• [Exercise details]: Return all the records, each one exactly as given.

• [Task data]:
Content starts
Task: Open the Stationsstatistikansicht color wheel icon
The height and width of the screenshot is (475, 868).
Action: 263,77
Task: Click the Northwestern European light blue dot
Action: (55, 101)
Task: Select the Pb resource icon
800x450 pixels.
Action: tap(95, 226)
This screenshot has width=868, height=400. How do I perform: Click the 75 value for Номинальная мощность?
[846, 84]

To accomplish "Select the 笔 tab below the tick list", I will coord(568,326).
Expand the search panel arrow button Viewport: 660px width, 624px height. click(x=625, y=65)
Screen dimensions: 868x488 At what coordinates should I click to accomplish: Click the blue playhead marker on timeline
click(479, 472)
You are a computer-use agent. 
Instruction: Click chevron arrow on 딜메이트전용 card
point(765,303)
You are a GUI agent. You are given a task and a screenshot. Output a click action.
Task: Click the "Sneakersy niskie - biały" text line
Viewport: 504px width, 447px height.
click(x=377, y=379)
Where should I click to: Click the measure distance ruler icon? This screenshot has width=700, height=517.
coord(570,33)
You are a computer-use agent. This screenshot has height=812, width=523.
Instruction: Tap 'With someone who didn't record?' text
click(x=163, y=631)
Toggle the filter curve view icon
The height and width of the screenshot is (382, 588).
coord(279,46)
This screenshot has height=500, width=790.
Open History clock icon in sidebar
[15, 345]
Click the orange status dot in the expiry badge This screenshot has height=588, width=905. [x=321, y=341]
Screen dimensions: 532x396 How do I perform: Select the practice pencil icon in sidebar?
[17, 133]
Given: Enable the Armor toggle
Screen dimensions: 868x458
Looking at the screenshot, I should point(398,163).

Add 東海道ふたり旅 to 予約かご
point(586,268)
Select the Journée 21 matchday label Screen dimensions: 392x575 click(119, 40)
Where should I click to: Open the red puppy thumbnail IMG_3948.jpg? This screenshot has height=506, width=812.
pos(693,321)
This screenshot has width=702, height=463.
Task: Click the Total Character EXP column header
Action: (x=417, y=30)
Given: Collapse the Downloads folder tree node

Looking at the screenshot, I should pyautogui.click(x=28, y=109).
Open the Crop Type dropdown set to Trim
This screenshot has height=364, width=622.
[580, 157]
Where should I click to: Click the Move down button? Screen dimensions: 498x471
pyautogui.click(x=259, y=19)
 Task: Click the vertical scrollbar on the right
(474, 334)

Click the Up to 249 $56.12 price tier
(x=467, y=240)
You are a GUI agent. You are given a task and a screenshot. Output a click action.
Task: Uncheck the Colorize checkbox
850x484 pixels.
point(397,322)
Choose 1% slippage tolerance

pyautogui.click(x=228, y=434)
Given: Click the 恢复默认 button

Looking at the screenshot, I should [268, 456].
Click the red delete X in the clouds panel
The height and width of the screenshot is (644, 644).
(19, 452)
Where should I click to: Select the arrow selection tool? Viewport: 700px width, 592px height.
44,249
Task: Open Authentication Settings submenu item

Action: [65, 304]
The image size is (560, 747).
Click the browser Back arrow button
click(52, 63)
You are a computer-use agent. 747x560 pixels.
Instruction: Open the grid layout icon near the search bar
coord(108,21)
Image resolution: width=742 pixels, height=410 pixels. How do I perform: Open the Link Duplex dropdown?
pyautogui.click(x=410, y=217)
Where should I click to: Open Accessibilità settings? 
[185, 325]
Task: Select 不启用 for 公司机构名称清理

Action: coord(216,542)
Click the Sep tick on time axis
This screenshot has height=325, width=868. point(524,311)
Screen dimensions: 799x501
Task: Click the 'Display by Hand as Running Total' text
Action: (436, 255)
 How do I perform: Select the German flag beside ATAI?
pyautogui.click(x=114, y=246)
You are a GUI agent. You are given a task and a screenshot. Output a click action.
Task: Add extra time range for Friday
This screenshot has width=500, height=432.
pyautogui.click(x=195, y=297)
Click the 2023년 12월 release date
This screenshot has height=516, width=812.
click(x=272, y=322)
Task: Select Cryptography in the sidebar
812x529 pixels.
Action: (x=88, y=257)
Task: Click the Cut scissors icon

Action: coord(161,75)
Content ends
• [Problem solution]:
Task: Open the Stationsstatistikansicht color wheel icon
The height and width of the screenshot is (475, 868).
Action: 263,77
Task: Click the Northwestern European light blue dot
Action: (55, 101)
Task: Select the Pb resource icon
800x450 pixels.
Action: tap(95, 226)
This screenshot has width=868, height=400. How do I perform: Click the 75 value for Номинальная мощность?
[846, 84]

To accomplish "Select the 笔 tab below the tick list", I will coord(568,326).
Expand the search panel arrow button Viewport: 660px width, 624px height. click(x=625, y=65)
Screen dimensions: 868x488 At what coordinates should I click to accomplish: Click the blue playhead marker on timeline
click(479, 472)
You are a computer-use agent. 
Instruction: Click chevron arrow on 딜메이트전용 card
point(765,303)
You are a GUI agent. You are given a task and a screenshot. Output a click action.
Task: Click the "Sneakersy niskie - biały" text line
Viewport: 504px width, 447px height.
click(x=377, y=379)
Where should I click to: Click the measure distance ruler icon? This screenshot has width=700, height=517.
coord(570,33)
You are a computer-use agent. This screenshot has height=812, width=523.
Instruction: Tap 'With someone who didn't record?' text
click(x=163, y=631)
Toggle the filter curve view icon
The height and width of the screenshot is (382, 588).
coord(279,46)
This screenshot has height=500, width=790.
Open History clock icon in sidebar
[15, 345]
Click the orange status dot in the expiry badge This screenshot has height=588, width=905. [x=321, y=341]
Screen dimensions: 532x396 How do I perform: Select the practice pencil icon in sidebar?
[17, 133]
Given: Enable the Armor toggle
Screen dimensions: 868x458
Looking at the screenshot, I should point(398,163).

Add 東海道ふたり旅 to 予約かご
point(586,268)
Select the Journée 21 matchday label Screen dimensions: 392x575 click(119, 40)
Where should I click to: Open the red puppy thumbnail IMG_3948.jpg? This screenshot has height=506, width=812.
pos(693,321)
This screenshot has width=702, height=463.
Task: Click the Total Character EXP column header
Action: (x=417, y=30)
Given: Collapse the Downloads folder tree node

Looking at the screenshot, I should pyautogui.click(x=28, y=109).
Open the Crop Type dropdown set to Trim
This screenshot has height=364, width=622.
[580, 157]
Where should I click to: Click the Move down button? Screen dimensions: 498x471
pyautogui.click(x=259, y=19)
 Task: Click the vertical scrollbar on the right
(474, 334)

Click the Up to 249 $56.12 price tier
(x=467, y=240)
You are a GUI agent. You are given a task and a screenshot. Output a click action.
Task: Uncheck the Colorize checkbox
850x484 pixels.
point(397,322)
Choose 1% slippage tolerance

pyautogui.click(x=228, y=434)
Given: Click the 恢复默认 button

Looking at the screenshot, I should [268, 456].
Click the red delete X in the clouds panel
The height and width of the screenshot is (644, 644).
(19, 452)
Where should I click to: Select the arrow selection tool? Viewport: 700px width, 592px height.
44,249
Task: Open Authentication Settings submenu item

Action: [65, 304]
The image size is (560, 747).
Click the browser Back arrow button
click(52, 63)
You are a computer-use agent. 747x560 pixels.
Instruction: Open the grid layout icon near the search bar
coord(108,21)
Image resolution: width=742 pixels, height=410 pixels. How do I perform: Open the Link Duplex dropdown?
pyautogui.click(x=410, y=217)
Where should I click to: Open Accessibilità settings? 
[185, 325]
Task: Select 不启用 for 公司机构名称清理

Action: coord(216,542)
Click the Sep tick on time axis
This screenshot has height=325, width=868. point(524,311)
Screen dimensions: 799x501
Task: Click the 'Display by Hand as Running Total' text
Action: (436, 255)
 How do I perform: Select the German flag beside ATAI?
pyautogui.click(x=114, y=246)
You are a GUI agent. You are given a task and a screenshot. Output a click action.
Task: Add extra time range for Friday
This screenshot has width=500, height=432.
pyautogui.click(x=195, y=297)
Click the 2023년 12월 release date
This screenshot has height=516, width=812.
click(x=272, y=322)
Task: Select Cryptography in the sidebar
812x529 pixels.
Action: (x=88, y=257)
Task: Click the Cut scissors icon

Action: coord(161,75)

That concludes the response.